In the abstract, the answer is definitely yes. If you look at employer surveys, the skills that employers want are the skills students learn in liberal arts majors. In recent studies[1], a majority of employers have identified the abilities to think critically, communicate clearly, and solve complex problems as very important. They also want students who understand and can work with people from diverse backgrounds and cultures. And, they want students who have the ability to apply the knowledge they learn in real world settings. Anthropology and sociology majors learn these skills in spades. Starting with the introductory classes, they are asked what it means to be a part of a group, a culture, a society. They are confronted with complex social problems and asked how they can be addressed. They write and apply what they learn in class to the world around them. They learn specific research skills, conduct their own research, and present that research to their peers and at conferences. They complete internships with local organizations and field schools where they literally get to dig things up.

But in the concrete, as a faculty, we still want to know that we send our students out into the world and that they do well. They find jobs that they love, or at least really like, and they are able to support themselves financially. As a department, we have implemented an alumni survey to find out how our students fare once they graduate. I would like to share a few of their responses:

From an anthropology major (BA 2014) who is now an ESL teacher: “Anthropology helped me to become more aware of the people, cultures, and situations around me. As an ESL teacher I have a classroom filled with diversity and all of the complexities that stem from various cultural and socioeconomic backgrounds.

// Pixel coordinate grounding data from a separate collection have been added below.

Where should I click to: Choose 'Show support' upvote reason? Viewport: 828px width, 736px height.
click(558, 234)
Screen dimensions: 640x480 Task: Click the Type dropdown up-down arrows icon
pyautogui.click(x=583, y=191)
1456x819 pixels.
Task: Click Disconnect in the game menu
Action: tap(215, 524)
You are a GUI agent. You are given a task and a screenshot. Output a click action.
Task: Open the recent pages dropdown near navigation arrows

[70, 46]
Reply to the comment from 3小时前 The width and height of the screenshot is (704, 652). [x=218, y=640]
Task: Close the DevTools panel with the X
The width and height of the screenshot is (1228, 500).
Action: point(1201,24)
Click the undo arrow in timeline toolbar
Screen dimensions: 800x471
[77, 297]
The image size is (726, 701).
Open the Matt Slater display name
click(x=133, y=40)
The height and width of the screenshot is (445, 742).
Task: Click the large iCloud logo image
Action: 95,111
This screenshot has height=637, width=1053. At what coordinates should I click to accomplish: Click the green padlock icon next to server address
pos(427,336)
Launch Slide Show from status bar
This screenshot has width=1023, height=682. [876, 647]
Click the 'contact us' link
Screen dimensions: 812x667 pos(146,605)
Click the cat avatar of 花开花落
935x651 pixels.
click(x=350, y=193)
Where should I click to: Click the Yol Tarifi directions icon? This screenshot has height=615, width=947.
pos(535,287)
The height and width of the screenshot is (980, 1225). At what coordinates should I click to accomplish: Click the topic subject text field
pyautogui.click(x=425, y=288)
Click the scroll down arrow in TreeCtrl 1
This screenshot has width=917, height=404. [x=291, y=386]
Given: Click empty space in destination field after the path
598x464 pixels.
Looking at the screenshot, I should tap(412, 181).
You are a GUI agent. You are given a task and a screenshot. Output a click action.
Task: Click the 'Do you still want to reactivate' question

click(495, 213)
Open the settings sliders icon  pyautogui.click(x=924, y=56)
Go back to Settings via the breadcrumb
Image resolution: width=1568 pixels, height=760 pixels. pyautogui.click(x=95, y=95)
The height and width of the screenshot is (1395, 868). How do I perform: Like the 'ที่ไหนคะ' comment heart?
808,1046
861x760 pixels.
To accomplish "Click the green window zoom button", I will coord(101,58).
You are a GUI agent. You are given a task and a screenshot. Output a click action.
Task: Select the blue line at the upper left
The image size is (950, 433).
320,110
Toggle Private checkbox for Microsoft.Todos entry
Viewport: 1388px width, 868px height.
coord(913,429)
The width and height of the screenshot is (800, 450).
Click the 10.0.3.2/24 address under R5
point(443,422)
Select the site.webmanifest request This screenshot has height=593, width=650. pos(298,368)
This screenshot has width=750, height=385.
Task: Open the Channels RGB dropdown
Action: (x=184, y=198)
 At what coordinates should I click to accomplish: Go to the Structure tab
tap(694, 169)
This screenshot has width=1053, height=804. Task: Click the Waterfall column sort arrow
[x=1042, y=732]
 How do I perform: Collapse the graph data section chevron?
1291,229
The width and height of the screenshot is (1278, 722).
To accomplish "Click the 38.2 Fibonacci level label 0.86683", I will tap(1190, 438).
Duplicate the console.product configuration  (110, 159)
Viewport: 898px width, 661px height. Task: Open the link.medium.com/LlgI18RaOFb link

The sensitivity and understanding granted to me by the professors within the Anthropology and Sociology department… helps me to maintain an inclusive and compassionate style of teaching.”

From a sociology major (BA 2010) who is working for a nonprofit that coordinates services for the homeless: “I wouldn’t say my degree in sociology has impacted me in such a way others might think. I’m certainly not a sociologist by traditional definitions. But, through my undergraduate studies I found my passion for social justice and gained the tools needed to succeed. Sociology has gifted me a foundation for understanding complex social issues and a curiosity to view the world with a nuanced sociological lens.”

From an anthropology major (BA 2010) who is a trainer for an information technology company: “This degree gave the opportunity to learn about so many different cultures and interact with a larger variety of people than I ever would have on my own. This has made adjusting to a professional position within a worldwide company much easier.”

From a sociology major (BA 2011) who is working as a college enrollment specialist: “I’ve bounced around in a few different jobs until I landed my current one. I love my current job. I work in education helping troubled students figure out what path they want to take for their lives. I work with a very diverse student population, and I think that the different sociology classes I took definitely help me to be more empathetic towards my students despite the fact that I’ve never experienced a lot of things they often go through.”

Our students graduate with both general and technical skills and end up in a variety of different careers. In the liberal arts, there are many paths and many destinations. I would like to conclude with one last quote from a student (Sociology BA 2004) who wrote on her survey, “if you enjoy the classes and are passionate about the subject matter, then go for it. You never know where your degree or your life will lead.” Well said!